The art is stellar. That’s probably the most accurate and the most concise way to put it. Murphy continues to include subtle homages to different parts of The Batman Universe. Joker’s shrine to Batman is partially depicted in Harley’s story and there’s a more comprehensive view of it on the cover of the issue. I also really enjoy some of the more subtle touches like using the Joker’s silhouette as Jack’s shadow and signing “007 Dalton” on the license plate of the Aston Martin. The meeting of all the super villains gave Murphy a chance to offer a unique take on all their different looks. He successfully honors the classical look of these characters while seamlessly incorporating his own interpretation. Hollingsworth continues to do an excellent job with the colors. He keeps it simple, but he gives every panel and every character their own feel. Murphy’s Gotham in particular just wouldn’t feel as the same without Hollingsworth’s colors giving it that haunting and melancholy aesthetic. The blues on the Mr. Freeze and Nora splash page are another great example of this.
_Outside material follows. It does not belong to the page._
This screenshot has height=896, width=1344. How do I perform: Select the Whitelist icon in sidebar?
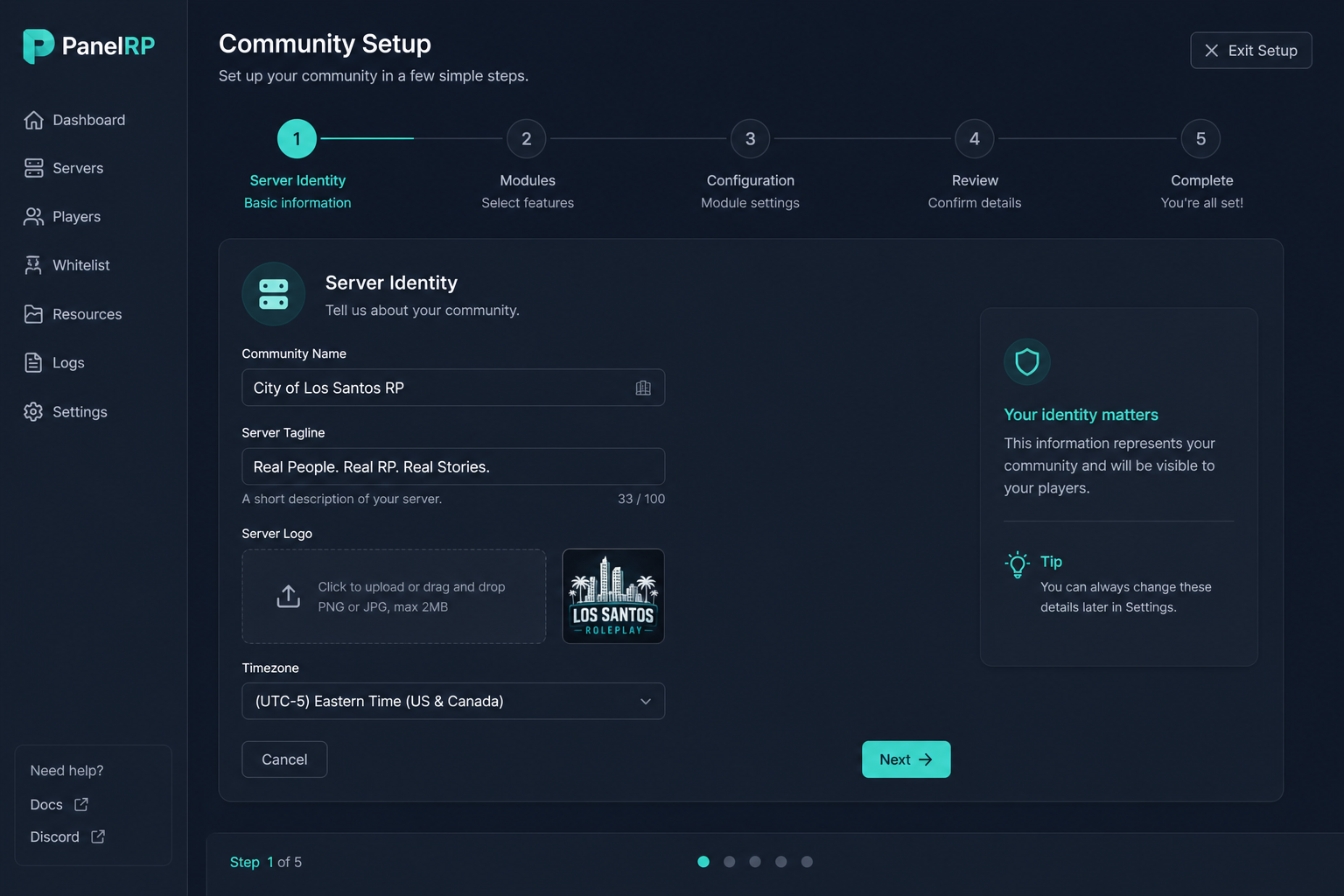[x=33, y=265]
Final Thoughts: This was a great sequel to an amazing first issue last month. It doesn’t have quite the same level of complexity as the first issue, but that’s mainly because the issue needs to set up smaller details of the story. The second Harley showing up at the perfect time does seem a bit coincidental and the method Jack uses to control the super villains does stretch the imagination a bit. However, those are very small quibbles with an otherwise great story. A random observation I couldn’t fit in anywhere is that Barbara’s personality is so delightful. It’s a wonder some of that hasn’t rubbed off on Bruce. Also, in the wide panel featuring the villains sitting at the table, there’s a woman in the background wearing what look like goggles on her forehead. Could this be Catwoman?
In the next issue(s), I think it’s worth keeping an eye out for any mention of Robin and continuing to watch Jack to see how pure his motives really are. He seems to want to make positive change, but he’s willing to use questionable methods to achieve it. I guess this makes him no different from Batman in the end. Perhaps that’s the point he’s trying to make.